**Assigned task:** Track down each line below containing the string "computer" and copy it.

**Given records:**
============
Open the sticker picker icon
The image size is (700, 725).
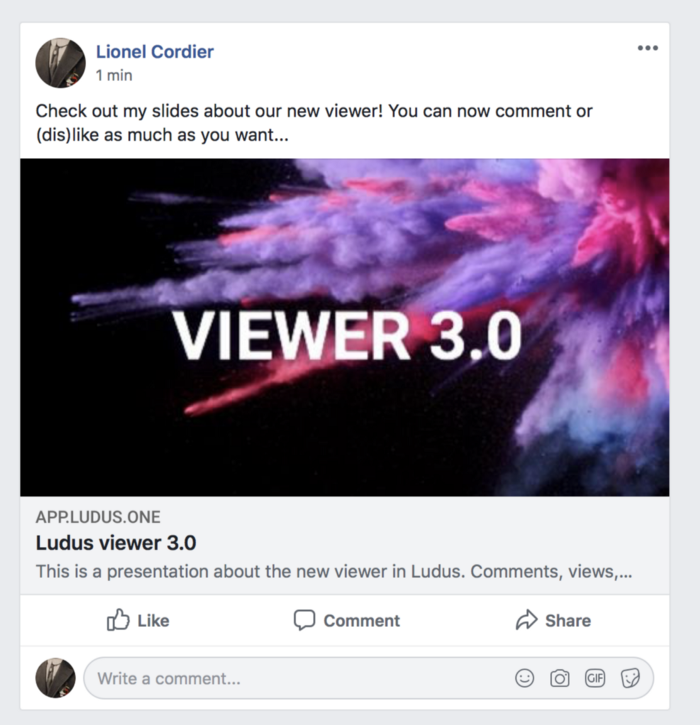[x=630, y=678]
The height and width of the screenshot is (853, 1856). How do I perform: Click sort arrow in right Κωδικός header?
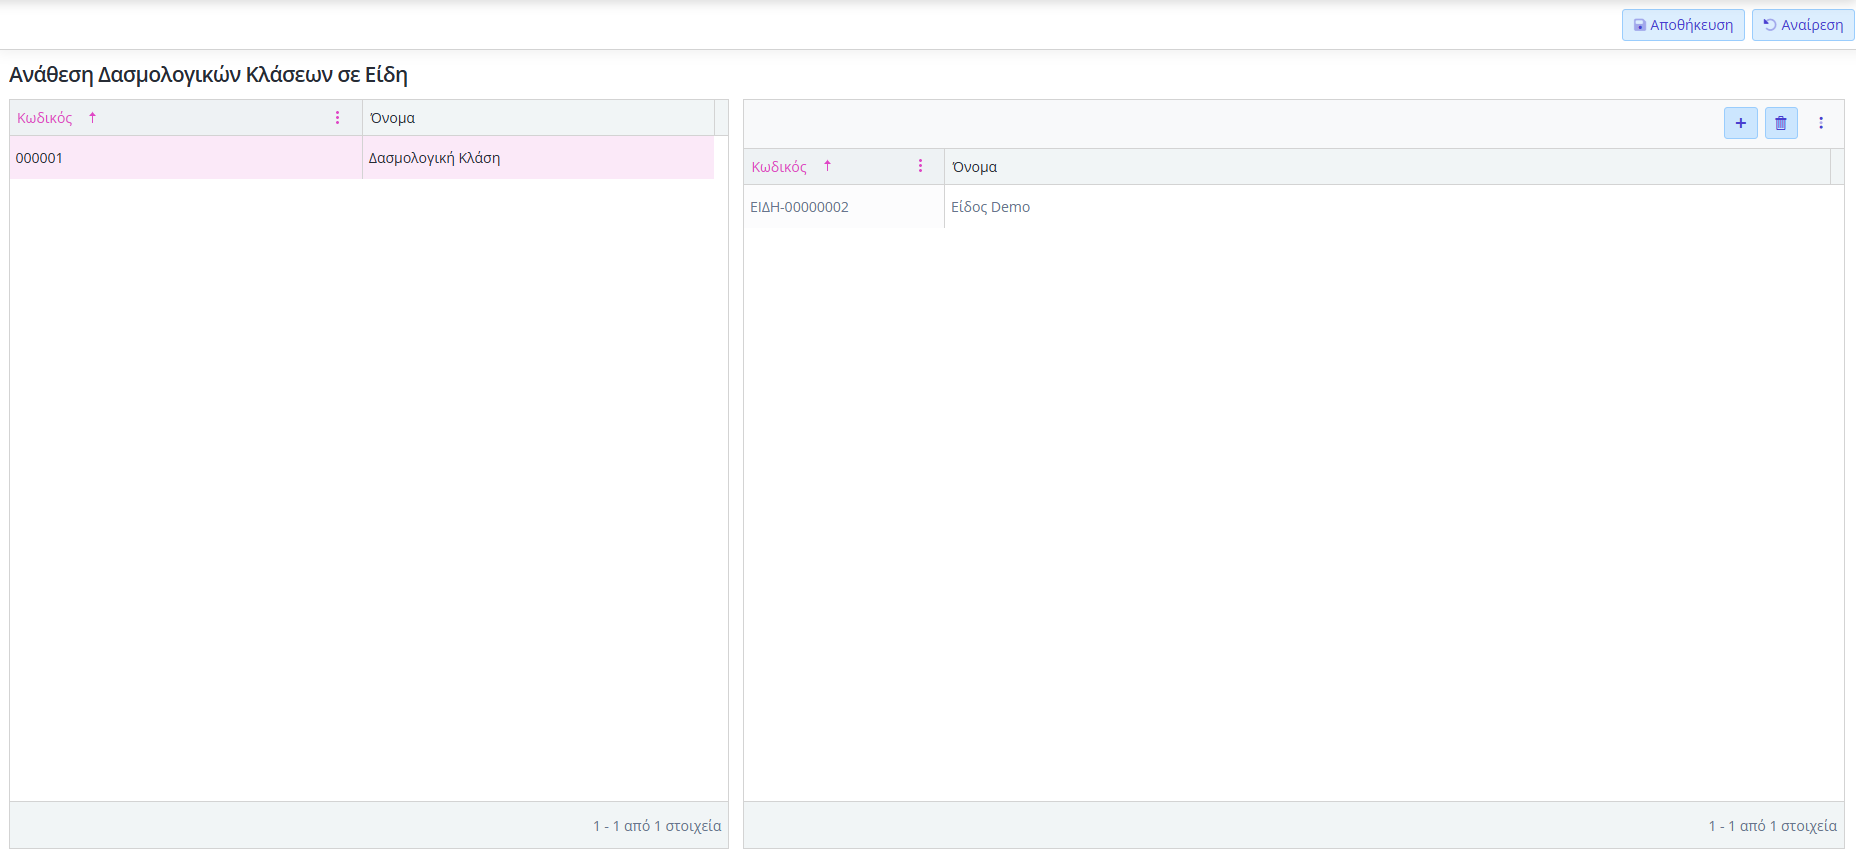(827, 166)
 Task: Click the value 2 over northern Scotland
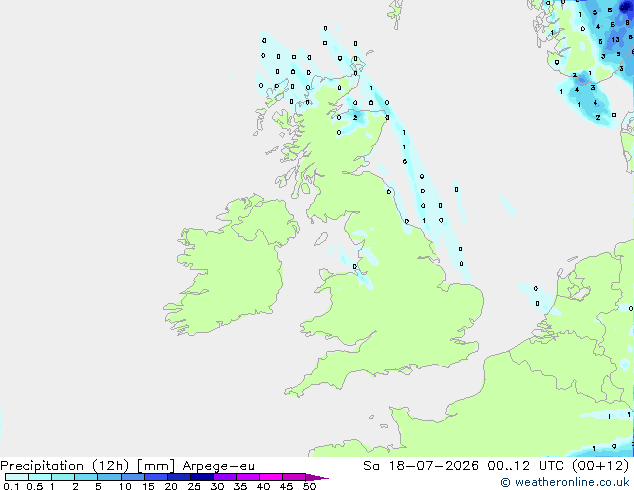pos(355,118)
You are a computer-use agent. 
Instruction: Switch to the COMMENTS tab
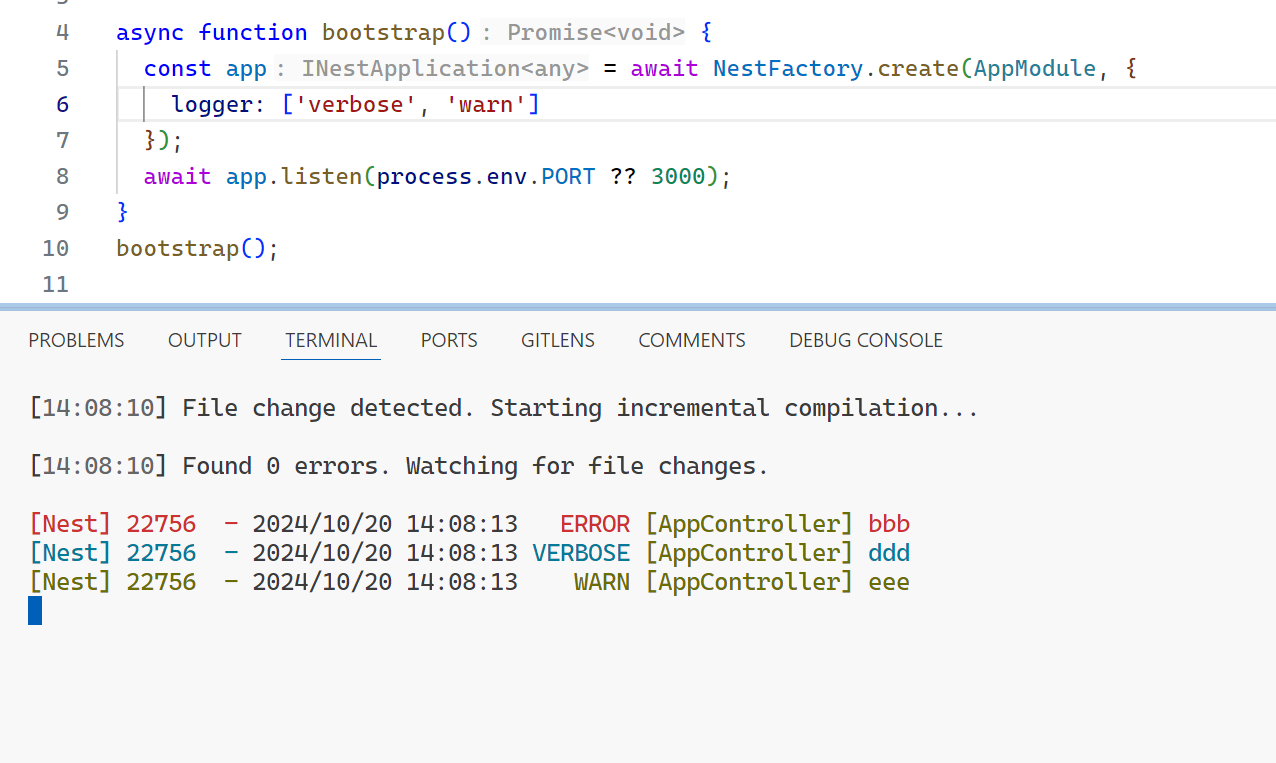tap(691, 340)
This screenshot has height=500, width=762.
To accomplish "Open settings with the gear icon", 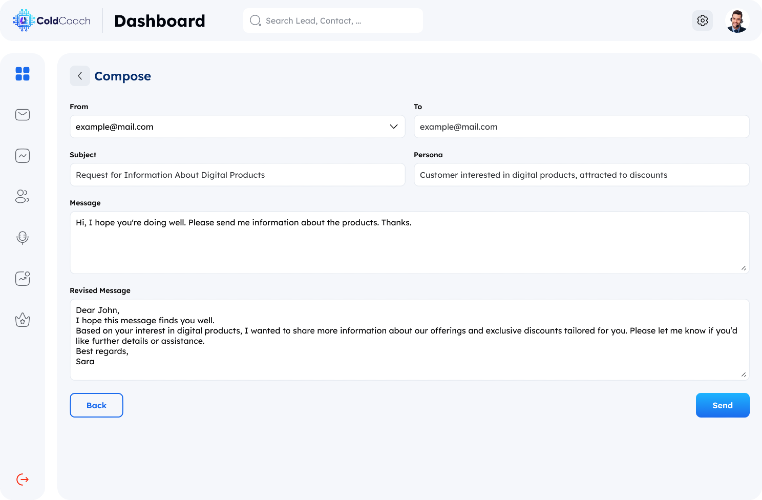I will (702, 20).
============
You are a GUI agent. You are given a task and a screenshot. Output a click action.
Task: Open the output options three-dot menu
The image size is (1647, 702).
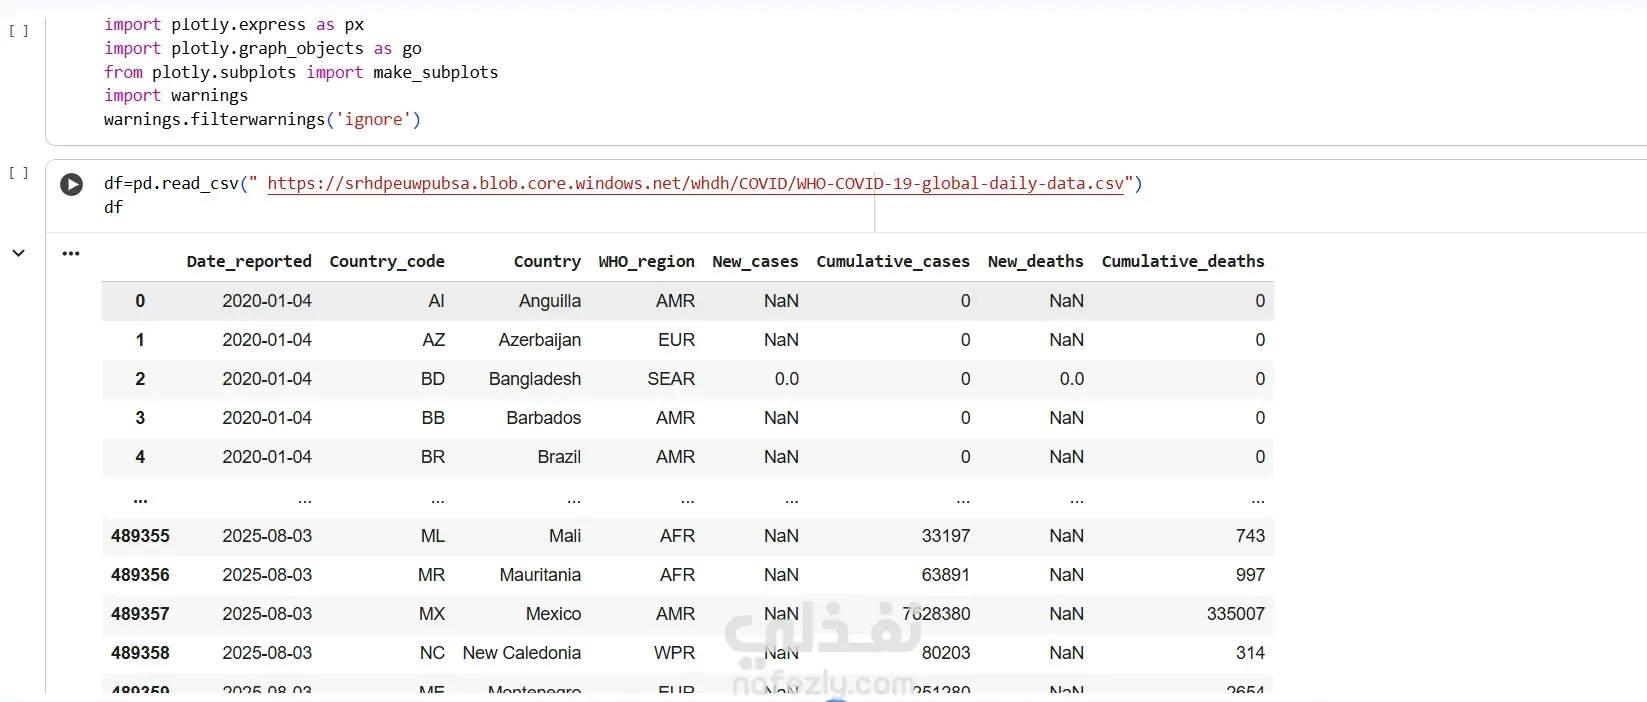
============
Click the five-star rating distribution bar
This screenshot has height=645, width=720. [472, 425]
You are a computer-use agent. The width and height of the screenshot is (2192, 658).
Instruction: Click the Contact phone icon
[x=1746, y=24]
============
**Solution to the problem:**
You are a computer-use agent. 
You are a computer-use agent. The width and height of the screenshot is (2192, 658).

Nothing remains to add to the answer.